▶ **Short exercise 1**
Rewrite the paragraph of the package overview that begins "Multi-format document loading" as a short bulleted list that keeps its main facts.

▶ **Excerpt provided**
[start]

@reaatech/hybrid-rag-ingestion
Status: Pre-1.0 — APIs may change in minor versions. Pin to a specific version in production.
Multi-format document loading, preprocessing, validation, and four configurable chunking strategies for hybrid RAG systems. Supports PDF, Markdown, HTML, and plain text with deterministic chunk ID generation.
Installation
npm install @reaatech/hybrid-rag-ingestion
# or
pnpm add @reaatech/hybrid-rag-ingestion
Feature Overview
Multi-format loading — PDF, Markdown, HTML, and plain text with automatic format detection
Text preprocessing — Unicode normalization, whitespace normalization, special character handling
Document validation — duplicate detection via content hashing, file size limits, format verification
Four chunking strategies — Fixed-Size, Semantic, Recursive, Sliding Window
Deterministic chunk IDs — reproducible IDs based on document ID + chunk index
Chunking benchmarks — compare strategies on your documents with measured quality
Typed errors — UnsupportedFormatError, FileSizeExceededError, DocumentParseError
Quick Start
import {
DocumentLoader,
TextPreprocessor,
DocumentValidator,
chunkDocument,
ChunkingStrategy,
} from '@reaatech/hybrid-rag-ingestion' ;
// Load a document
const loader = new DocumentLoader ({ allowedFormats: [ 'pdf' , 'md' , 'html' , 'txt' ] });
const doc = await loader. loadFile ( './docs/report.pdf' );
console. log ( `Loaded: ${ doc . id }, ${ doc . content .length } chars` );
// Validate
const validator = new DocumentValidator ({ maxFileSize: 10 * 1024 * 1024 }); // 10MB
const validation = validator. validate (doc);
// Chunk
const chunks = await chunkDocument (
doc.content,
doc.id,
{
strategy: ChunkingStrategy.SEMANTIC,
chunkSize: 512 ,
overlap: 50 ,
similarityThreshold: 0.5 ,
},
doc.metadata,
);
API Reference
Document Loading
DocumentLoader
Constructor Option Type Default Description allowedFormatsstring[]['pdf','md','html','txt']Whitelist of accepted formats
Method Returns Description loadFile(filePath)DocumentLoad and parse a single file loadDirectory(dirPath)Document[]Load all supported files in a directory
Custom Errors
Error When UnsupportedFormatErrorFile format not in allowedFormats FileSizeExceededErrorFile exceeds maxFileSize limit DocumentParseErrorParse failure for the detected format
Preprocessing
TextPreprocessor
Option Type Default Description normalizeUnicodebooleantrueNormalize to NFC form normalizeWhitespacebooleantrueCollapse multiple spaces, normalize newlines removeControlCharsbooleantrueStrip non-printable control characters
Validation
DocumentValidator
Option Type Default Description maxFileSizenumber10 * 1024 * 1024Max file size in bytes minContentLengthnumber1Minimum document content length
ValidationResult
Property Type Description validbooleanWhether the document passed all checks errorsstring[]List of validation error messages
Chunking Strategies
All strategies produce Chunk[] with deterministic IDs.

[end]

▶ **Short exercise 2**
Edit the records from the line containing "chii [chii (3 éléments)] (1102, 1080)" through the end of the records, replacing "éléments" with "items" and leaving everything else unchanged.

Dataset items
[start]

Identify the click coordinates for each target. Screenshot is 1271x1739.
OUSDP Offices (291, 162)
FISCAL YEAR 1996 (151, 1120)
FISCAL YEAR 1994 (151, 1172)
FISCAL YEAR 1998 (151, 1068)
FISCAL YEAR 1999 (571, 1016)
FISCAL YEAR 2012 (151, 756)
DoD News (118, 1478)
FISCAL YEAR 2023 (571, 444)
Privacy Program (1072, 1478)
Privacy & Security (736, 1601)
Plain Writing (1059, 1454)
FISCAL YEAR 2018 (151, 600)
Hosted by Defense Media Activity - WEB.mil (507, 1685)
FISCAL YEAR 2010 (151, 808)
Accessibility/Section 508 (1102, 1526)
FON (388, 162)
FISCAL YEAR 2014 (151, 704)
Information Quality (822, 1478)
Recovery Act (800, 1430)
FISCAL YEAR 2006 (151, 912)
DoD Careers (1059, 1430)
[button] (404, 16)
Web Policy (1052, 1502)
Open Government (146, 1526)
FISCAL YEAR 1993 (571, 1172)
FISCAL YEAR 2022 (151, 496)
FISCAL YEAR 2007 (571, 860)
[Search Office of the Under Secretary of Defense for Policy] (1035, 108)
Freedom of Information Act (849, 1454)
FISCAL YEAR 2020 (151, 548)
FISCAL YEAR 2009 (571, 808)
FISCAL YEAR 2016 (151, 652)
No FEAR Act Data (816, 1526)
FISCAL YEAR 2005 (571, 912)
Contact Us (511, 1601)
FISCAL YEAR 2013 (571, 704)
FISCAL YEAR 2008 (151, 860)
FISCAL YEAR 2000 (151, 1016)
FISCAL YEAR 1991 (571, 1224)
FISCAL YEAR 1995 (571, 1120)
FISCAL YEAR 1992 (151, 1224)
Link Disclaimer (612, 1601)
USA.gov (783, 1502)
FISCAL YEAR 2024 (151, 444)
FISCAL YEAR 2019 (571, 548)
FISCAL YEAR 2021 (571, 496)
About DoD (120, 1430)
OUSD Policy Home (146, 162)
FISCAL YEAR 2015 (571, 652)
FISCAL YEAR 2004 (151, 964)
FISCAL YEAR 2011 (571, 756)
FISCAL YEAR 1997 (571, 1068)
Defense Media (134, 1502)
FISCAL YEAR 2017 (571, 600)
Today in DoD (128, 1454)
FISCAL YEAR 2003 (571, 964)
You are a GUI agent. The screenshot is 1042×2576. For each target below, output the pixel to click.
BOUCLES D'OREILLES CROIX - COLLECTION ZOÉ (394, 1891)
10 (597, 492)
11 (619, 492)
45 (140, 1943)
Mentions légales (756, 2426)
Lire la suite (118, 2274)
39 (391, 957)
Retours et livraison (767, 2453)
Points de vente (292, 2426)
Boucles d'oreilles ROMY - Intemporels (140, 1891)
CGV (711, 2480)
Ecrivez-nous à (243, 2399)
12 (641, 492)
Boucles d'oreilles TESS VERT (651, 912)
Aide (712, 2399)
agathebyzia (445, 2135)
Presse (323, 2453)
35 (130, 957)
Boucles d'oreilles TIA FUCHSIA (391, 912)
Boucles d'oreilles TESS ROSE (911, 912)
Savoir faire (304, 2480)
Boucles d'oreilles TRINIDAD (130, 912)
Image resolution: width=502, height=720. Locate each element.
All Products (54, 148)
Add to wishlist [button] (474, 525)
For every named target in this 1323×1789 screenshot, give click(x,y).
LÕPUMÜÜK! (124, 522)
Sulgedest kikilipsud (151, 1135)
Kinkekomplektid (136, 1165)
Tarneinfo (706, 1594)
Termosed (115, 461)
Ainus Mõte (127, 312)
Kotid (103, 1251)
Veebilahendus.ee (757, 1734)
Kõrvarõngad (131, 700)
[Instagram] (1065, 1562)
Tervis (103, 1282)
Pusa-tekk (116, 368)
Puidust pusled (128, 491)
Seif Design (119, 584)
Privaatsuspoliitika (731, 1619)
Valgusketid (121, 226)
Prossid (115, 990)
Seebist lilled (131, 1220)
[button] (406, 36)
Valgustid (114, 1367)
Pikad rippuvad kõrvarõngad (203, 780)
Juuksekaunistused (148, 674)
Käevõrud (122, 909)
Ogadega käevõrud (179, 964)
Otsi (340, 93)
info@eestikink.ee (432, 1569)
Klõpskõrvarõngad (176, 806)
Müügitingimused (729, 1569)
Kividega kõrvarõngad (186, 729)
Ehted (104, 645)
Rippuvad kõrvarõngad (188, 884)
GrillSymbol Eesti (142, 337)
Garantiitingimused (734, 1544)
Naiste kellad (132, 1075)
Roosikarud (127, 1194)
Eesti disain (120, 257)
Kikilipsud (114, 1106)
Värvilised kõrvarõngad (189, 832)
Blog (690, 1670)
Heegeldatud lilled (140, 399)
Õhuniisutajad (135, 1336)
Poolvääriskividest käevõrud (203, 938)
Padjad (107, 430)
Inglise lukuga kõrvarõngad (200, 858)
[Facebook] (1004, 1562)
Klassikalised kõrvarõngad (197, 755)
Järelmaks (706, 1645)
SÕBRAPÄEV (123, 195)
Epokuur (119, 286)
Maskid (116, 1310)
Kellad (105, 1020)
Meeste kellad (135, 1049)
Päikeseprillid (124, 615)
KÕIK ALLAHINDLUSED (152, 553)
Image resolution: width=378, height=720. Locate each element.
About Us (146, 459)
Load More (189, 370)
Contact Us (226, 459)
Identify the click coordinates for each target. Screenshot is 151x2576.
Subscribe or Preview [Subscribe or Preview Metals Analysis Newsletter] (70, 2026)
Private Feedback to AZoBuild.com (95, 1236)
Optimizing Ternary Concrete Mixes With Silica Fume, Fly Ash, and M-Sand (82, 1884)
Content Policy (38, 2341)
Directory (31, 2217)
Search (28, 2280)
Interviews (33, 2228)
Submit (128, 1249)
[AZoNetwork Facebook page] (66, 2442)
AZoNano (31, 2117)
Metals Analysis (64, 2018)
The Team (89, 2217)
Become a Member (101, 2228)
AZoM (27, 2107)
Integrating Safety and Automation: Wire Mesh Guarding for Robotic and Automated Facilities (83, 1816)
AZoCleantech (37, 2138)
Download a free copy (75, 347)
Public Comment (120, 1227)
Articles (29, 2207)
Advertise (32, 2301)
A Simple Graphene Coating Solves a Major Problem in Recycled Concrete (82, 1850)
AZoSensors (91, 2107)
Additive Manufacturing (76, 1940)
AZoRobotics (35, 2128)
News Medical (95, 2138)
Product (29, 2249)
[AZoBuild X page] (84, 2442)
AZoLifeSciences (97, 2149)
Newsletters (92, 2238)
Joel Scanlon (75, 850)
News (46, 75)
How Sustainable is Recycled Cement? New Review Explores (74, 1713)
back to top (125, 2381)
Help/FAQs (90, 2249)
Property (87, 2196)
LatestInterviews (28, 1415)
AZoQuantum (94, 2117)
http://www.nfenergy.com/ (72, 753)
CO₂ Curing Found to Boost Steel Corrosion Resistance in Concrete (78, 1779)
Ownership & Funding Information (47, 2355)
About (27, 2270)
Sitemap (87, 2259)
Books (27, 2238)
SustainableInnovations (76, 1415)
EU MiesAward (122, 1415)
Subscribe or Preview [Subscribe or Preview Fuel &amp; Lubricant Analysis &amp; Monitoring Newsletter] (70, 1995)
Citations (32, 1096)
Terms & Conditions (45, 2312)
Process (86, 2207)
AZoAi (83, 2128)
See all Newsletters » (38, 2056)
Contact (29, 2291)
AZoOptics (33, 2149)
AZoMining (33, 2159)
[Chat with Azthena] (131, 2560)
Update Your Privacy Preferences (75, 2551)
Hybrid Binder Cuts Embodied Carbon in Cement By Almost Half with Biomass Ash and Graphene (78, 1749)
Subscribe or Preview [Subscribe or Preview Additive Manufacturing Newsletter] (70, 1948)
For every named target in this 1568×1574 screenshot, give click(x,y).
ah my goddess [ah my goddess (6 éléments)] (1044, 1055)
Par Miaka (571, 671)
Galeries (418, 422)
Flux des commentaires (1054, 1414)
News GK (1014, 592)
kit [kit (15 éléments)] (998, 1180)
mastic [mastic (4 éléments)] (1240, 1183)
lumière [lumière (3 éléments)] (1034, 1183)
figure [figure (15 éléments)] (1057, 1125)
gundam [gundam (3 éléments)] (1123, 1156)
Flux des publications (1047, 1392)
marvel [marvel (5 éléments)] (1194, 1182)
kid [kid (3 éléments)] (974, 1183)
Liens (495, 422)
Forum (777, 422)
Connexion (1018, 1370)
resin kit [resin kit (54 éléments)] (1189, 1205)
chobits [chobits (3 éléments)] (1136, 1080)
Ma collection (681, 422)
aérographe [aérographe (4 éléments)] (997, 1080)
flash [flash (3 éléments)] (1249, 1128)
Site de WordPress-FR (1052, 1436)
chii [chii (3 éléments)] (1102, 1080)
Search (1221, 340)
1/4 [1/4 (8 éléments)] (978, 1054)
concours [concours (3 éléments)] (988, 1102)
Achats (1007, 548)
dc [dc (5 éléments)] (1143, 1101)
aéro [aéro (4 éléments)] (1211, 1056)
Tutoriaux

[end]

▶ **Problem solution 1**
- Loads documents in multiple formats, preprocesses them, and validates them
- Offers four configurable chunking strategies for hybrid RAG systems
- Supports PDF, Markdown, HTML, and plain text
- Generates deterministic chunk IDs

▶ **Problem solution 2**
chii [chii (3 items)] (1102, 1080)
Search (1221, 340)
1/4 [1/4 (8 items)] (978, 1054)
concours [concours (3 items)] (988, 1102)
Achats (1007, 548)
dc [dc (5 items)] (1143, 1101)
aéro [aéro (4 items)] (1211, 1056)
Tutoriaux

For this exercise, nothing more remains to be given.